Saw that some rows mention procuring both zero and non-zero emission buses (count total buses in `bus count` and `VAR` in prop type and bus size?


In [None]:
project[
    project["project_title"]
    == "ATN FAST (Family of Advanced Solutions for Transit): Revolutionizing Transit for a Global Audience"
]

In [None]:
# iloc check
project.iloc[73]

In [None]:
# code to update value at specific index and column
project.loc[project['ppno'] == 'CP106', 'bus_count'] = 42


In [None]:
# check work
project.iloc[73]

---

## Export cleaned Project df 

In [None]:
# exproject cleaned project df
project.to_csv(
    "gs://calitp-analytics-data/data-analyses/bus_procurement_cost/tircp_project_clean.csv"
)

## Read in cleaned project data

In [None]:
project = pd.read_csv(
    "gs://calitp-analytics-data/data-analyses/bus_procurement_cost/tircp_project_clean.csv"
)

In [None]:
# ensure df is able to read in
display(project.shape, project.columns)

### filter df for project descriptions that contain bus

In [None]:
bus_only = project[project["bus_count"] > 0]

In [None]:
# this looks correct
display(project.shape, bus_only.shape)

## New column for propulsion type - `prop_type`
Use on `bus_only` df

In [None]:
prop_type = [
    "electric buses",
    "electric commuter",
    "Electric Buses",
    "battery electric",
    "Batery Electric",
    "battery-electric",
    "fuel-cell",
    "fuel cell",
    "Fuel Cell",
    "zero emission",
    "Zero Emission",
    "zero-emission electric buses",
    "zero-emission buses",
    "zero‐emission",
    "zero-emission",
    "zeroemission",
    "CNG",
    "cng",
]

In [None]:
type(prop_type)

In [None]:
# function to match keywords to list
def prop_type_finder(description):
    for keyword in prop_type:
        if keyword in description:
            return keyword
    return "not specified"

In [None]:
# add new col `prop_type`, fill it with values based on project_description using prop_type_finder function
bus_only["prop_type"] = bus_only["project_description"].apply(prop_type_finder)

In [None]:
# check work
display(
    bus_only.columns,
    bus_only["prop_type"].value_counts(),
)

In [None]:
# exploring the not specified rows
bus_only[bus_only["prop_type"] == "not specified"]
# coach-style buses, this row does not specify if buses are zero or non-zero emission bus.
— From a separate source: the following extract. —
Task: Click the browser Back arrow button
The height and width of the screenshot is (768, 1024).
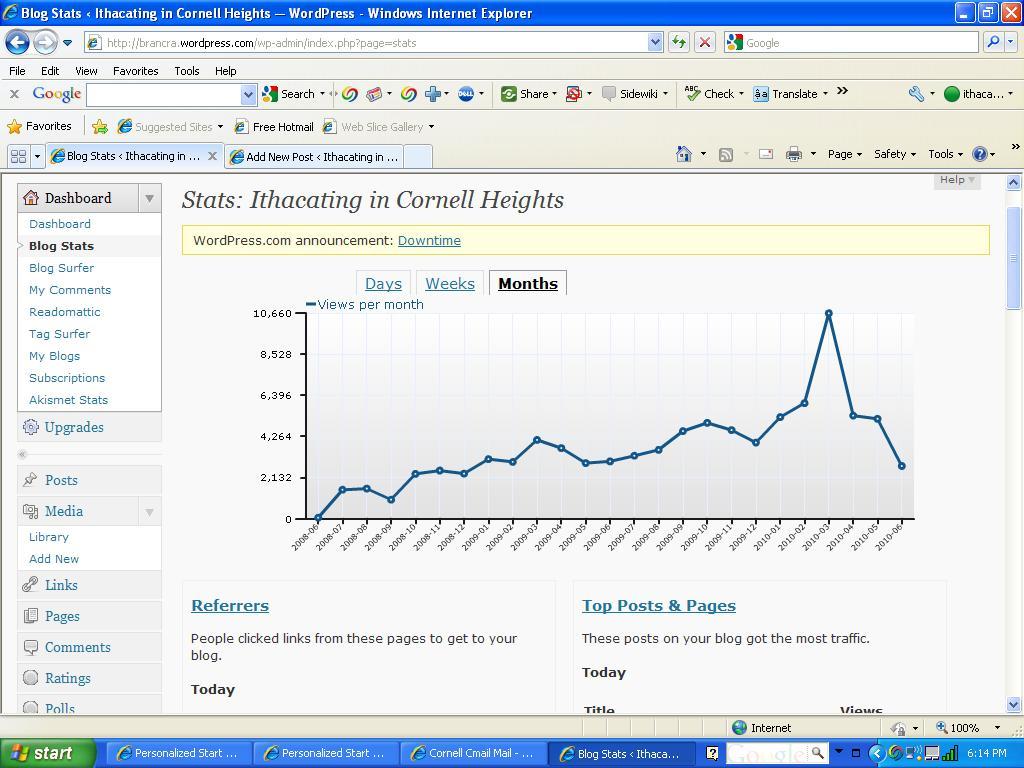Action: (17, 42)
GOOD TO GO

In [None]:
# what is in CNG rows?
bus_only[bus_only["prop_type"] == "CNG"]
# was 4 rows, then adjusted prop list to have cng at the bottom. now showing 1 row thats actually CNG

In [None]:
# consolidate values
list(bus_only["prop_type"].sort_values(ascending=True).unique())

In [None]:
prop_dict = {
    "battery electric": "BEB",
    "battery-electric": "BEB",
    "electric buses": "electric (not specified)",
    "electric commuter": "electric (not specified)",
    "fuel cell": "FCEB",
    "fuel-cell": "FCEB",
    "zero-emission buses": "zero-emission bus (not specified)",
    "zero emission": "zero-emission bus (not specified)",
    "zero-emission": "zero-emission bus (not specified)",
    "zero‐emission": "zero-emission bus (not specified)",
}

In [None]:
# replacing prop_type values with dictionary
bus_only.replace({"prop_type": prop_dict}, inplace=True)

In [None]:
# check work
display(bus_only.prop_type.value_counts(), bus_only.head())

# looks good

## New column for bus size type - `bus_size_type`


In [None]:
bus_size = [
    "standard",
    "30-foot",
    "40 foot",
    "40-foot",
    "45-foot",
    "45 foot",
    "40ft",
    "60-foot",
    "articulated",
    "cutaway",
    "coach-style",
    "over-the-road",
    "feeder bus",
]

In [None]:
type(bus_size)

In [None]:
# re writing prop type funct for bus size
def bus_size_finder(description):
    for keyword in bus_size:
        if keyword in description:
            return keyword
    return "not specified"

In [None]:
# creating new column, filling the column using the function applied to project_desctiotion
bus_only["bus_size_type"] = bus_only["project_description"].apply(bus_size_finder)

In [None]:
# checking work
display(bus_only.columns, bus_only.bus_size_type.value_counts())

In [None]:
list(bus_only['bus_size_type'].sort_values().unique())

In [None]:
# expected that not a lot of rows specify a size type.
# will still take a random peek into some

bus_only[bus_only["bus_size_type"] == "not specified"].sample(5)

In [None]:
# consolidate
size_dict={'40 foot': 'conventional (40-ft like)' ,
 '40-foot': 'conventional (40-ft like)',
 '45-foot': 'conventional (40-ft like)',
 'coach-style':'over-the-road',
 'feeder bus': 'conventional (40-ft like)',
 }

In [None]:
type(size_dict)

In [None]:
# .replace() with size_dict to replace values in bus size col
bus_only.replace({"bus_size_type": size_dict}, inplace=True)

In [None]:
# check work
bus_only.bus_size_type.value_counts()

## export project- bus only df

In [None]:
bus_only.to_parquet(
    "gs://calitp-analytics-data/data-analyses/bus_procurement_cost/tircp_project_bus_only.parquet"
)

## Read in project bus only data


In [2]:
bus_checker = pd.read_parquet(
    "gs://calitp-analytics-data/data-analyses/bus_procurement_cost/tircp_project_bus_only.parquet"
)

In [3]:
bus_checker.shape

(35, 14)

In [4]:
bus_checker = bus_checker.assign(
    project_type = bus_checker['project_description'].apply(project_type_checker)
)


In [5]:
bus_checker["project_type"].value_counts()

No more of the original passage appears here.